::: Extract provided

This is exactly the kind of thing that our younger people can take the lead on.

Gen Zs are vocal about the causes that they care for, and sustainability is a passionate topic for many.

Sustainability carnival at Teck Ghee

Sustainability carnival at Teck Ghee
Image source: Bishan – Love Thy Neighbour

Talking about enthusiastic Gen Zs, if you’re in and around Ang Mo Kio this Saturday (Mar 25), head to the central stage next to Block 712, Ang Mo Kio Ave 6 for a mini eco festival organised by Event Management students from ITE Central.

The event is called Love Thy Neighbour: Eco Together and is part of the school’s efforts at serving various communities around them.

These students have been busy – they have been knocking on doors to ask Teck Ghee residents for their recyclable items, which would be upcycled into bags, drink holders and bowls to be given away at the event.

mini eco festival organised by Event Management students from ITE Central
Students sorting out the donated items for upcycling. Image source: Bishan – Love Thy Neighbour

Lecturer Charlotte Toh told The Pride: “Community outreach has been an insightful experience for the students. We were pleasantly surprised when residents invited us to their houses for drinks. They encouraged our efforts and promised to share our messages to neighbours who were not in! Some of them even wanted to sign up to continue to contribute to recycling efforts with us! You can really feel the kampung spirit here.”

The carnival will have game stalls and a bouncy castle and national mascots Singa the Kindness Lion and NEA’s Captain Green will also make an appearance.

You can even collect a Bloobox at the event!

::::::
::: Provided information

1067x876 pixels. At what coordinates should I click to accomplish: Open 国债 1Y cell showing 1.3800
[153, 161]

::::::
::: Provided information

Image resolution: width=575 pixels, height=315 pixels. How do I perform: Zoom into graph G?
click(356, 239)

::::::

• Directive 1: Translate this sentence from the piece on the Teck Ghee eco carnival into Spanish: "The event is called Love Thy Neighbour: Eco Together and is part of the school’s efforts at serving various communities around them."
• Directive 2: Supply the passage that comes next in the piece on the Teck Ghee eco carnival, picking up after its final sentence.
The data has no connection to the text.

• Output 1: El evento se llama Love Thy Neighbour: Eco Together y forma parte de los esfuerzos de la escuela por servir a las diversas comunidades de su entorno.

• Output 2:
Climate change report

Climate change report
Image source: BigStockphoto/ photodreams24

These small steps towards sustainability is important, after the United Nations released a stark warning on climate change this week.

The Intergovernmental Panel on Climate Change’s sixth report said that the world is set to cross the 1.5 degree Celsius mark in a decade if we don’t do something to limit climate change activities, such as greenhouse gas emissions.

Passing this mark will have dire consequences on humans and ecosystems across the world. For example, at 1.5 deg C of warming, 14 per cent of land species could face the risk of extinction. If temperatures rise to 2 deg C, 99 per cent of warm-water coral reefs – home to a quarter of marine life – will die.

Nevertheless, the IPCC’s key message is that while humans have driven the planet to the precipice of climate catastrophe, there is still time to steer global temperatures to within relatively safe limits.

In other words, there’s still time, but we need to act now!

Happiest countries in the world

Happiest countries in the world
Image source: BigStockphoto/ Grisha Bruev

More in global news that affects us, the World Happiness Report was released on March 20 – International Happiness Day.

The report, now in its tenth year, looks at six key factors in countries across the world to explain how we see ourselves as happy. These factors are social support, income, health, freedom, generosity, and absence of corruption.

Said US economist Jeffrey Sachs: “The happiness movement shows that well-being is not a ‘soft’ and ‘vague’ idea but rather focuses on areas of life of critical importance: material conditions, mental and physical wealth, personal virtues, and good citizenship. We need to turn this wisdom into practical results to achieve more peace, prosperity, trust, civility – and yes, happiness – in our societies.”

Peace, prosperity and happiness… hmm, where have I heard a similar phrase before?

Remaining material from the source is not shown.